Here at developerWorks, we're always trying to answer your questions and meet your needs. Recently I received the following letter from Tommy Jones of Des Moines, Iowa:
Is there any way to do case-insensitive enumerations in XML Schemas? If the valid values for an element are "red," "blue," and "green," we'd like to let our users use any combination of upper- and lowercase letters for those values. We can't find any way in the XML Schema spec that we can define an enumeration that is case-insensitive. Can you help us?
Tommy Jones of Des Moines, Iowa
Well, Tommy, I've got good news and bad news. The bad news is that you can't do what you want with XML Schema; the good news is that we have an automated solution that's standards-compliant, fairly simple, and shouldn't require any work on your part.

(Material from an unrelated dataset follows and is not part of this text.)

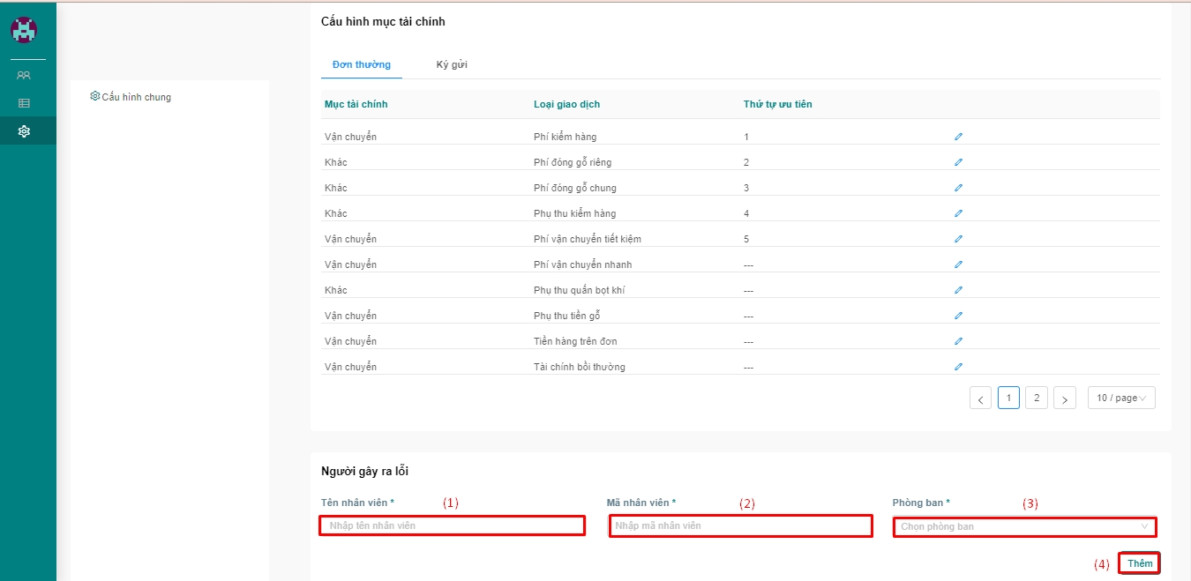Jump to page 2 of table
This screenshot has width=1191, height=581.
point(1037,399)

First of all, you can't do what you want directly. The way around this problem is to convert the enumerations into a regular expression. Let's say that your schema defines the following datatype:
<xsd:element name="favoriteColor"> <xsd:simpleType> <xsd:restriction base="xsd:string"> <xsd:enumeration value="red"/> <xsd:enumeration value="blue"/> <xsd:enumeration value="green"/> </xsd:restriction> </xsd:simpleType> </xsd:element>
To do a case-insensitive comparison, you need to convert this into a regular expression that combines all of the valid values. For the value
"blue," for example, you'll create a regular expression that says, "This is an upper- or lowercase B, followed by an upper- or lowercase L, followed by an upper- or lowercase U, followed by an upper- or lowercase E." That means the enumerated datatype above should look like this:
<xsd:element name="favoriteColor"> <xsd:simpleType> <xsd:restriction base="xsd:string"> <xsd:pattern value="((B|b)(L|l)(U|u)(E|e)) | ((G|g)(R|r)(E|e)(E|e)(N|n)) | ((R|r)(E|e)(D|d))"/> </xsd:restriction> </xsd:simpleType> </xsd:element>
This regular expression matches
"bLUe," and any other combination of upper- and lowercase letters that spell the word blue. (You could also solve this problem by generating a set of
<xsd:enumeration> elements that define all the combinations of upper- and lowercase letters, but that would be much larger than the regular expression, especially if the valid values were long strings.)
Even better news
Because an XML Schema is itself an XML document, you can write a style sheet that converts the enumeration markup into the regular expression you just looked at. To do this, you need to find all of the
<xsd:restriction> elements that are based on the
xsd:string datatype and contain
<xsd:enumeration> elements. What you want is a style sheet that copies all of the existing schema except the
<xsd:restriction> elements you're looking for. You'll then add a rule that defines how to transform the
Here's a style sheet that defines the basic rule for copying an XML document. This will be the default rule used for everything in the source document; in a minute, you'll add the rule for transforming the
<?xml version="1.0" ?> <xsl:stylesheet version="1.0" xmlns:xsl="http://www.w3.org/1999/XSL/Transform" xmlns:xsd="http://www.w3.org/2001/XMLSchema"> <xsl:template match="*|@*|text()|comment()|processing-instruction()"> <xsl:copy> <xsl:apply-templates select="*|@*|text()|comment()| processing-instruction()" /> </xsl:copy> </xsl:template> <!-- Add the stuff that handles the enumerations here. --> </xsl:stylesheet>
Now you just have to write the template that transforms the
<xsd:restriction> elements. Here's the XPath expression that selects the elements:
<xsl:template match="xsd:restriction[@base='xsd:string'] [count(xsd:enumeration) > 0]">
If you're not familiar with XPath syntax, this tells the style sheet processor to select all of the
<xsd:restriction> elements that have a
base='xsd:string' attribute and contain at least one
<xsd:enumeration> element. The algorithm you'll follow for each
<xsd:enumeration> element inside the
<xsd:restriction> element is:
- Write a left parenthesis.
- Write the upper- and lowercase values of each letter.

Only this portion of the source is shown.